* **GIVEN PROBLEM**: Reproduce verbatim the lines below, from the line containing "ESPORTS ARENA (1126, 1311)" through the line containing "The Big Man Dreams (217, 25)", both included, and no other lines.

* **TASK DATA**:

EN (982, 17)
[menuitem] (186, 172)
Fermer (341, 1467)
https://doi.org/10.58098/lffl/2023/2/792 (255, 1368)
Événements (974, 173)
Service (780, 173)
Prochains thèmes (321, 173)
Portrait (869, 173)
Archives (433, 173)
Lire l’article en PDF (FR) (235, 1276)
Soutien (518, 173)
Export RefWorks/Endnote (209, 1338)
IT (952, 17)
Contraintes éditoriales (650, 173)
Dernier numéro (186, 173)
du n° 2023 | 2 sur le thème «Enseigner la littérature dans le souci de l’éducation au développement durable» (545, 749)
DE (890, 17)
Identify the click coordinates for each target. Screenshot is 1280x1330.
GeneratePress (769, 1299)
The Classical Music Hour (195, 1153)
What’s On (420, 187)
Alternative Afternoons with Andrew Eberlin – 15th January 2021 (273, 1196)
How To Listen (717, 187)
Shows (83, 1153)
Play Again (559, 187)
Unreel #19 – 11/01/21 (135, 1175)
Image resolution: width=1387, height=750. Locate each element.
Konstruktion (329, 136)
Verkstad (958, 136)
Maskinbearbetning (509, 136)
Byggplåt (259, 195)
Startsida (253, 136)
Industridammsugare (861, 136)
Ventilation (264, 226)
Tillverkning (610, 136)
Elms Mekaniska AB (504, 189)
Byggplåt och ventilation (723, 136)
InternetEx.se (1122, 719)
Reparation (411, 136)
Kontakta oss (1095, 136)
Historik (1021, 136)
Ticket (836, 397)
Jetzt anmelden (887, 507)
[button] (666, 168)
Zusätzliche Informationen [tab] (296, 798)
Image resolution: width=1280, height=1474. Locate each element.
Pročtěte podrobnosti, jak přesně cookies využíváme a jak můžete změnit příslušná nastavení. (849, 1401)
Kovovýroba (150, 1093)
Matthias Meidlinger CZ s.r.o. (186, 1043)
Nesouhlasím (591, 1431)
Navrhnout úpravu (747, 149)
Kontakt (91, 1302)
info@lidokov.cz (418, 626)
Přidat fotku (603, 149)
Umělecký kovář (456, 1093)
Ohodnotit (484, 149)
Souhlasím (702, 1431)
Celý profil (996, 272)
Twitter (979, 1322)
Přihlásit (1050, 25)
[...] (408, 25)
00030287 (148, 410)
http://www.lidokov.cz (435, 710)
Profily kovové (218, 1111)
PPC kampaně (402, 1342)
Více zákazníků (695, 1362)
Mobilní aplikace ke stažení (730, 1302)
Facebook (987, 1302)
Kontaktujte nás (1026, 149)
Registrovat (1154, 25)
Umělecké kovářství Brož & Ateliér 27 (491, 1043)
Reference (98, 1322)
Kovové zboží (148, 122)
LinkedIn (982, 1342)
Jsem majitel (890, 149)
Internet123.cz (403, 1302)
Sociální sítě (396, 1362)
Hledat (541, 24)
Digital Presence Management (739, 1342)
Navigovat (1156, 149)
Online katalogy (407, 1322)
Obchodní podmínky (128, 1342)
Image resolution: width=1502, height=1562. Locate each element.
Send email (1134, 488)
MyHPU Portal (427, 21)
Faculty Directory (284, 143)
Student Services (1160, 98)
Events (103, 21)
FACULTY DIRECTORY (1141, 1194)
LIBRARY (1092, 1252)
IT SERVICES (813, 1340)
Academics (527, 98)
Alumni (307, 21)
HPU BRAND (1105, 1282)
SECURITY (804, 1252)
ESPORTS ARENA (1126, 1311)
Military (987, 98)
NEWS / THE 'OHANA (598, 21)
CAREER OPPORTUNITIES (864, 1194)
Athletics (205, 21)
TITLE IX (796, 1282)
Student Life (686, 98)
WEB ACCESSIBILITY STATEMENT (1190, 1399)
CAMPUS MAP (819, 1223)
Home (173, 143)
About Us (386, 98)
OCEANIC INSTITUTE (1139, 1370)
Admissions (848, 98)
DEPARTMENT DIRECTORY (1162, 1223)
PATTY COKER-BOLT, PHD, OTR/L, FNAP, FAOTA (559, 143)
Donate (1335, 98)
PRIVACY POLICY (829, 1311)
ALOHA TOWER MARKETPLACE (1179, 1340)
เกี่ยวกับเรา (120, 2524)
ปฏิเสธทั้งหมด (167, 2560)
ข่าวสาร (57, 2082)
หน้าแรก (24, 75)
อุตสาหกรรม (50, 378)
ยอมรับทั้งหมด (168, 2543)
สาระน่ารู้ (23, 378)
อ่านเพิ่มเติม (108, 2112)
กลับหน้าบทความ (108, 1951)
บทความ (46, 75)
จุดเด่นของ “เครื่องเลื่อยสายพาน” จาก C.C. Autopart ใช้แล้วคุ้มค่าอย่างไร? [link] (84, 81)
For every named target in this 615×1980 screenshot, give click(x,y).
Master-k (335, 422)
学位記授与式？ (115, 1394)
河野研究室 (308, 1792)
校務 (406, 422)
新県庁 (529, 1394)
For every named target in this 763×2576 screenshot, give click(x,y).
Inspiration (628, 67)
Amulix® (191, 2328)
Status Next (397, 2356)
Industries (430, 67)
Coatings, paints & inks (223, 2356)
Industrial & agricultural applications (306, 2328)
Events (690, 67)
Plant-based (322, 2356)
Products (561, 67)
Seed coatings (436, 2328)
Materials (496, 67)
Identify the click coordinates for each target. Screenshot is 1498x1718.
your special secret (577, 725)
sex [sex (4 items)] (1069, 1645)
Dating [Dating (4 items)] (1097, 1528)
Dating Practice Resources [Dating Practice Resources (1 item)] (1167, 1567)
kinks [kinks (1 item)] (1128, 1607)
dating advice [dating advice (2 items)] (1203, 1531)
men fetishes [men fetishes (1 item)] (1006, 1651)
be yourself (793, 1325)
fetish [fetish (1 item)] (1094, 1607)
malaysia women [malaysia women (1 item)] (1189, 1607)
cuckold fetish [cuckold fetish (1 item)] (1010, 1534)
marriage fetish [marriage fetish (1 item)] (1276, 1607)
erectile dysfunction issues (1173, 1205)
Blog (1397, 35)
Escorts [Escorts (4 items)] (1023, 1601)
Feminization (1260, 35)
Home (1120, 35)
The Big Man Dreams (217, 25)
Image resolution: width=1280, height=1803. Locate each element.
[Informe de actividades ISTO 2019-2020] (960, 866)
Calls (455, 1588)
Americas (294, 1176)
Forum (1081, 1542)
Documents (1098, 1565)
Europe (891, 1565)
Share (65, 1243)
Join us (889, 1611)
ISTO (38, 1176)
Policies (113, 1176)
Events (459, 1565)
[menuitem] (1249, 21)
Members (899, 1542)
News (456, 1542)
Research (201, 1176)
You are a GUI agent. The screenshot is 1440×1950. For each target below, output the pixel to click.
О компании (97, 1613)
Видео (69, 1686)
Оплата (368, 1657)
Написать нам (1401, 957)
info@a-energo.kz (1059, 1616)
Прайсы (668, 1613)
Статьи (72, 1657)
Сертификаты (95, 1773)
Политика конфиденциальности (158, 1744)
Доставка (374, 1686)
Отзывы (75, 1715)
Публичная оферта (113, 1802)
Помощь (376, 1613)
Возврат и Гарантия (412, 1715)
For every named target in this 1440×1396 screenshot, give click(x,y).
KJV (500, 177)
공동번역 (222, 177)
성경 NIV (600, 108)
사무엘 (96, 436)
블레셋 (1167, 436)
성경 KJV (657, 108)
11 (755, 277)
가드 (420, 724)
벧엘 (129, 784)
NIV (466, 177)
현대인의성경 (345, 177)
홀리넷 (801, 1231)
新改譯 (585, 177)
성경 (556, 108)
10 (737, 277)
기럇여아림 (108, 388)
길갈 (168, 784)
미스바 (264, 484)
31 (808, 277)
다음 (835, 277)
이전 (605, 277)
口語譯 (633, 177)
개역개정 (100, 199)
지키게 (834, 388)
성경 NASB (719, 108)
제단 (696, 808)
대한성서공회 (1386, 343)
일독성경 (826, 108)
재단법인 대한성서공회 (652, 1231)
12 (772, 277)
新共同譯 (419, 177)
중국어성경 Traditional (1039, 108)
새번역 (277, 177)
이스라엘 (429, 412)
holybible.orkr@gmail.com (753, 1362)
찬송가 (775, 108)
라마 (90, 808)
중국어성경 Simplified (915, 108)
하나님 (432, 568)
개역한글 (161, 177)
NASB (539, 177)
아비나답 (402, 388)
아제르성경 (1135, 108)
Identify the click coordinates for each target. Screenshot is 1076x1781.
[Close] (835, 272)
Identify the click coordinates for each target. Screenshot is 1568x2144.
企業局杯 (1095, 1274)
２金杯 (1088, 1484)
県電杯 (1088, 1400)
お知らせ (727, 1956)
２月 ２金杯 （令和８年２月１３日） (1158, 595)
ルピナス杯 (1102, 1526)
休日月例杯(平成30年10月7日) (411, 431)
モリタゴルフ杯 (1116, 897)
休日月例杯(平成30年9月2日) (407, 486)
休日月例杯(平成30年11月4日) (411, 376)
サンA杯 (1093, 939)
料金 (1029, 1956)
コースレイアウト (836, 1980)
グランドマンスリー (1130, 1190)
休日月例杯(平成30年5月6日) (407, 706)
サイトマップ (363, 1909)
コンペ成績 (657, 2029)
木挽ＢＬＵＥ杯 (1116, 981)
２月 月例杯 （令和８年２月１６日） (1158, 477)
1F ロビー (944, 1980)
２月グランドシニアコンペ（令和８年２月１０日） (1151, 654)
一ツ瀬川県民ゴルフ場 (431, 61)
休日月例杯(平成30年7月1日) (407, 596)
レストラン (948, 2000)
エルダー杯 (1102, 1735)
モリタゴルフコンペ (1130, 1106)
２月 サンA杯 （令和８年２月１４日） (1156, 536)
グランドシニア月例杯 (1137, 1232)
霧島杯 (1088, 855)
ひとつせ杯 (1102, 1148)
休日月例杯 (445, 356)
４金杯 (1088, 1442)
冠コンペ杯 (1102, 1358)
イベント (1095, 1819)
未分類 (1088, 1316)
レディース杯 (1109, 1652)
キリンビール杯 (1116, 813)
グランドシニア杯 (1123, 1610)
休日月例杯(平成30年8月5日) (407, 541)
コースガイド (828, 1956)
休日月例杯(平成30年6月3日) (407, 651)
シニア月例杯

* **THE COMPLETED TASK**:
ESPORTS ARENA (1126, 1311)
Military (987, 98)
NEWS / THE 'OHANA (598, 21)
CAREER OPPORTUNITIES (864, 1194)
Athletics (205, 21)
TITLE IX (796, 1282)
Student Life (686, 98)
WEB ACCESSIBILITY STATEMENT (1190, 1399)
CAMPUS MAP (819, 1223)
Home (173, 143)
About Us (386, 98)
OCEANIC INSTITUTE (1139, 1370)
Admissions (848, 98)
DEPARTMENT DIRECTORY (1162, 1223)
PATTY COKER-BOLT, PHD, OTR/L, FNAP, FAOTA (559, 143)
Donate (1335, 98)
PRIVACY POLICY (829, 1311)
ALOHA TOWER MARKETPLACE (1179, 1340)
เกี่ยวกับเรา (120, 2524)
ปฏิเสธทั้งหมด (167, 2560)
ข่าวสาร (57, 2082)
หน้าแรก (24, 75)
อุตสาหกรรม (50, 378)
ยอมรับทั้งหมด (168, 2543)
สาระน่ารู้ (23, 378)
อ่านเพิ่มเติม (108, 2112)
กลับหน้าบทความ (108, 1951)
บทความ (46, 75)
จุดเด่นของ “เครื่องเลื่อยสายพาน” จาก C.C. Autopart ใช้แล้วคุ้มค่าอย่างไร? [link] (84, 81)
For every named target in this 615×1980 screenshot, give click(x,y).
Master-k (335, 422)
学位記授与式？ (115, 1394)
河野研究室 (308, 1792)
校務 (406, 422)
新県庁 (529, 1394)
For every named target in this 763×2576 screenshot, give click(x,y).
Inspiration (628, 67)
Amulix® (191, 2328)
Status Next (397, 2356)
Industries (430, 67)
Coatings, paints & inks (223, 2356)
Industrial & agricultural applications (306, 2328)
Events (690, 67)
Plant-based (322, 2356)
Products (561, 67)
Seed coatings (436, 2328)
Materials (496, 67)
Identify the click coordinates for each target. Screenshot is 1498x1718.
your special secret (577, 725)
sex [sex (4 items)] (1069, 1645)
Dating [Dating (4 items)] (1097, 1528)
Dating Practice Resources [Dating Practice Resources (1 item)] (1167, 1567)
kinks [kinks (1 item)] (1128, 1607)
dating advice [dating advice (2 items)] (1203, 1531)
men fetishes [men fetishes (1 item)] (1006, 1651)
be yourself (793, 1325)
fetish [fetish (1 item)] (1094, 1607)
malaysia women [malaysia women (1 item)] (1189, 1607)
cuckold fetish [cuckold fetish (1 item)] (1010, 1534)
marriage fetish [marriage fetish (1 item)] (1276, 1607)
erectile dysfunction issues (1173, 1205)
Blog (1397, 35)
Escorts [Escorts (4 items)] (1023, 1601)
Feminization (1260, 35)
Home (1120, 35)
The Big Man Dreams (217, 25)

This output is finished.